少女たちの手荷物はさして多くなかったが、紫紺の髪の少女は身にまとう服から気品が漂うような美しさを持ち、銀髪の少女は眠そうな顔をしているもののかわいらしい顔をしていたので、奴隷商人に高く売れそうだと男たちは考えていた。
しばらくして、紫紺の髪の少女が遺跡の床や柱などを調べ、銀髪の少女が少し離れたところで眠そうにしていた時、リーダーから襲撃の命令が下された。
しかし、投げられたナイフは銀髪の少女の手によって弾かれ、三人の男が一瞬で斬り殺され、リーダーは顔を蹴り飛ばされてしまった。
だが、男たちの不幸はこれで終わることはなかった。
◇ ◇ ◇
クロエは数メルター離れていた残り五人の男たちのうち、一番近くにいた斧を持つ男のもとへ一歩で到達すると、男が反応するよりも前にその胴を横に斬り裂き、そのままの勢いでその隣にいた男の胴も斬り裂いた。それを見ていた男たちは我先にと逃げようとクロエに背を向けて走り出したが、次の瞬間、前に進むことが出来なくなって地面に横たわった。
「足がっ、俺の足が!」
「ぐぅぅぅ!」
「くそっ、こんなの聞いてねえよっ!」
男たちの足を膝下から斬り落としたクロエは、その男たちを一瞥すると、すぐに踵を返して顔を蹴り飛ばした男のもとへと歩いて行った。
顔を蹴られた男の近くの崩れた壁にはベルが腰かけていて、クロエが近づいてきたのを見ると、声をかけてきた。
「終わったのか?」
「…………ん」
「そうか」
「…………そっちは?」
「ああ、その男からいくつか有益な情報が得られた。まず、この遺跡は儂らが当初目指していた遺跡で合っておった。しかし遺跡といっても数十年前にあった地区が朽ち果てただけのようじゃな」
「…………じゃあ、クロエがみたいものはない、の?」
「そうじゃな。儂が興味を持っておるのはもっと昔の時代じゃしな。しかし、じゃ」
ベルはそこで言葉を切ると、いたずらっぽく口の端を釣り上げてみせた。
「近くの森の奥にそこの盗賊どもがねぐらにしておった洞窟があるのじゃが、そこはどうもかなり古い遺跡のようなんじゃよ」
「…………いきたいの?」
「勿論じゃ!」
「…………言うとおもった。…………はやく、行こ?」
「そう来なくてはな!」
ベルはその言葉を待ってましたとばかりに目を輝かせると、クロエを置いてずんずんと進み始めた。

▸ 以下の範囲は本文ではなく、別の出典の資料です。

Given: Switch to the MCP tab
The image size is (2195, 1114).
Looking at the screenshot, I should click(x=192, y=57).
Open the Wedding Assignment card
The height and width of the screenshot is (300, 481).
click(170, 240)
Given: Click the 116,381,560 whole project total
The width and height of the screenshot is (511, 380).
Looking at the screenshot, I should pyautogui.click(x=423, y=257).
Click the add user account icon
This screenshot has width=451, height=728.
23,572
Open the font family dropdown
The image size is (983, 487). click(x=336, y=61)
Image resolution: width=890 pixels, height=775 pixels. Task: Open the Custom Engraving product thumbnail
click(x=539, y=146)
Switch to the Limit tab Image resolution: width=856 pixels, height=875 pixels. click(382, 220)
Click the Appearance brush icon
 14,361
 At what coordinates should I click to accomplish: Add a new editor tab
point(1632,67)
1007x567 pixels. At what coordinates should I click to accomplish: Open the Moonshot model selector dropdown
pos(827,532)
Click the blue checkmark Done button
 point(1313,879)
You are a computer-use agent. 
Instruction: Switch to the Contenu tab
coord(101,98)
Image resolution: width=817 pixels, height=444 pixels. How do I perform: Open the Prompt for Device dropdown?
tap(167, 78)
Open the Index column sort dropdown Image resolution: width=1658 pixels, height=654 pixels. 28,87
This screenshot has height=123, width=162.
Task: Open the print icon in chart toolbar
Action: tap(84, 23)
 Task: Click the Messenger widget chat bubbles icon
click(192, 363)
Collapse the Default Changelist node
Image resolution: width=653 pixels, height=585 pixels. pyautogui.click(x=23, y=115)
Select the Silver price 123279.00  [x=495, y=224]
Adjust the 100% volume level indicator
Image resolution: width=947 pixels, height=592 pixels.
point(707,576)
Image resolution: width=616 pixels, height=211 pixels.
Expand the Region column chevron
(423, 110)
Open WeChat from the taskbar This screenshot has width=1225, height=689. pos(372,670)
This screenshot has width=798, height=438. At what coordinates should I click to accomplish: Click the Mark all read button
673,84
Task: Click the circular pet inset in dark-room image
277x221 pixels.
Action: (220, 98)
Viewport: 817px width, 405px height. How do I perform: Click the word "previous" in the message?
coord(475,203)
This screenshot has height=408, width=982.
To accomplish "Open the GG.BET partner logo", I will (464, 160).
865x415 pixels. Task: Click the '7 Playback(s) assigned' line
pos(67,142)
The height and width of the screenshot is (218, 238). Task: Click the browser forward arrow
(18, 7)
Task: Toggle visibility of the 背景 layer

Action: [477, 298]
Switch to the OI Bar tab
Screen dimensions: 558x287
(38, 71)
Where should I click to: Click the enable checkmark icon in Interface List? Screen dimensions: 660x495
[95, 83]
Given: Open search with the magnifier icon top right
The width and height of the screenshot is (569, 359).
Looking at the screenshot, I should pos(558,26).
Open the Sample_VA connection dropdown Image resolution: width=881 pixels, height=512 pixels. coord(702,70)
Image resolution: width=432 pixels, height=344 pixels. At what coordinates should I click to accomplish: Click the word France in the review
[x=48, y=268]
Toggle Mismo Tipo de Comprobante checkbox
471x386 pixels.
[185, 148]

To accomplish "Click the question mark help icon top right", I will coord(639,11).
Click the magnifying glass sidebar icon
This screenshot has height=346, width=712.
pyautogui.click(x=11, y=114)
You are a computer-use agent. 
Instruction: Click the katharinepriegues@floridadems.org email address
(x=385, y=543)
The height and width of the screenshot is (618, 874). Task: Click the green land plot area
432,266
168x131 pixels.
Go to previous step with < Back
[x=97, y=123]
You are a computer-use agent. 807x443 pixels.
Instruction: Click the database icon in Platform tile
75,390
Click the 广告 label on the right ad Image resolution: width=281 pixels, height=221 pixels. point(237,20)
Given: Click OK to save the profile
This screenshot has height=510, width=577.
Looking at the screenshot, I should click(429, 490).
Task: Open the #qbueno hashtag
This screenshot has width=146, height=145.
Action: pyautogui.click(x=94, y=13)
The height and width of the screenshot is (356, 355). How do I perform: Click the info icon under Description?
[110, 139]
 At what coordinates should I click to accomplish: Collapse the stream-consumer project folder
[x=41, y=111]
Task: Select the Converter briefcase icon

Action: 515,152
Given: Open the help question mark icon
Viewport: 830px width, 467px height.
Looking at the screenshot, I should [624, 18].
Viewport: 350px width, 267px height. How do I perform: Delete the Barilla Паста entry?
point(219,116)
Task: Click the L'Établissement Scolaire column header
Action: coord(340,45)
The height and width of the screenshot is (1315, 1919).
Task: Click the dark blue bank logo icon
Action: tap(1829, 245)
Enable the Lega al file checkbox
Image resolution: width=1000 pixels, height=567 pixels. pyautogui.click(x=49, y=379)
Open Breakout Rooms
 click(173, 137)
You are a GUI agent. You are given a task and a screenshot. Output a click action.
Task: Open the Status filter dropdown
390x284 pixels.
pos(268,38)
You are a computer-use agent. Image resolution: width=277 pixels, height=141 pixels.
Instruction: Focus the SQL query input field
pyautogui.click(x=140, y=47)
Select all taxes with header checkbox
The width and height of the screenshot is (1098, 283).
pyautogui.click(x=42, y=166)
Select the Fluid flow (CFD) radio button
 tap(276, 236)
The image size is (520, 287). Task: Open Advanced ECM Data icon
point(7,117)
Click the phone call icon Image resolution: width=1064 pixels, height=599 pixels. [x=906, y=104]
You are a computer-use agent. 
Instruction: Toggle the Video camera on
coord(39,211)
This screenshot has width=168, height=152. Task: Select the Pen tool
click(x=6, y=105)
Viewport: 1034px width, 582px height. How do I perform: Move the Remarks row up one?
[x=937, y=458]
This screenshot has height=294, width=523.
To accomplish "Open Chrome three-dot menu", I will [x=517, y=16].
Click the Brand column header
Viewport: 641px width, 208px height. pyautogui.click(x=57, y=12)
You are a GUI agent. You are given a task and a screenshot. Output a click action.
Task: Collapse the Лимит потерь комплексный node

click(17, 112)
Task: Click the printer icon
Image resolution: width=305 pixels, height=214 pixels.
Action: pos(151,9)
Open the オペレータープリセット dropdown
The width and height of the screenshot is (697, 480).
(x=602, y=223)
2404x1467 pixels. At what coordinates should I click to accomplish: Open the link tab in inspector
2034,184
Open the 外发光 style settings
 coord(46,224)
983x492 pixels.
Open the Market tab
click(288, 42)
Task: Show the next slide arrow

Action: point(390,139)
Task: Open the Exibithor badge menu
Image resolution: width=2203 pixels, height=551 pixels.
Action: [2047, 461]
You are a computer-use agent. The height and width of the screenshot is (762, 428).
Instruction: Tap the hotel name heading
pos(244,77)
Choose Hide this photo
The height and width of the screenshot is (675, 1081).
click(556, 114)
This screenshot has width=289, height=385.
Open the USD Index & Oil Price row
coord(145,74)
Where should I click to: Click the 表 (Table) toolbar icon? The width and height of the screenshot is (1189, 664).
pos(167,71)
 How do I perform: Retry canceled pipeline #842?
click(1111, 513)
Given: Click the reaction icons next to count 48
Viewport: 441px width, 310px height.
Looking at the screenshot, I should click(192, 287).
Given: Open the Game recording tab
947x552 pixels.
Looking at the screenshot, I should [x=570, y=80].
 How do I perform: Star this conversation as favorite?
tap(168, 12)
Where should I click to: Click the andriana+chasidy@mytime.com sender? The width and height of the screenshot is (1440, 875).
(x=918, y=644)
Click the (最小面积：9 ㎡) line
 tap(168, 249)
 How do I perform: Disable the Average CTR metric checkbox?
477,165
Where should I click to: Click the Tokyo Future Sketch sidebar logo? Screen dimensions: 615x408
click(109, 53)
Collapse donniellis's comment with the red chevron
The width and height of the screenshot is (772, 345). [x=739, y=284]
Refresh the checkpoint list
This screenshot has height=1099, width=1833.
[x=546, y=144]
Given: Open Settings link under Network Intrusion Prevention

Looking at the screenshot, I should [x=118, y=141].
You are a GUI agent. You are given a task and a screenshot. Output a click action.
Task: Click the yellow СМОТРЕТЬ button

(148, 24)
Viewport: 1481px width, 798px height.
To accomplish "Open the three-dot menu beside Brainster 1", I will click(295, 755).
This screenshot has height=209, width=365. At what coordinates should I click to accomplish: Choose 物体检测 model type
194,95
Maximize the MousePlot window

その様子を見ていたクロエは、足元に落ちていたナイフを三本とも拾うと、ぐるりと辺りを見回して、ナイフを腰にしまった。
「何しておるんじゃ!早く行くぞ!」
クロエは少し離れたところから大きな声で叫んでくるベルに手を上げて合図をすると、彼女の方の向けて走り出す。
ベルとクロエが去ったあと、見張り役をし、ナイフを投げていた男は遺跡に戻り、他の男たちの死体を一か所に集めると呪文を唱え、死体をすべて燃やしてしまった。
その男は感情を映さない瞳で森の方を見ると、ゆっくりと森の方へと歩いて行った。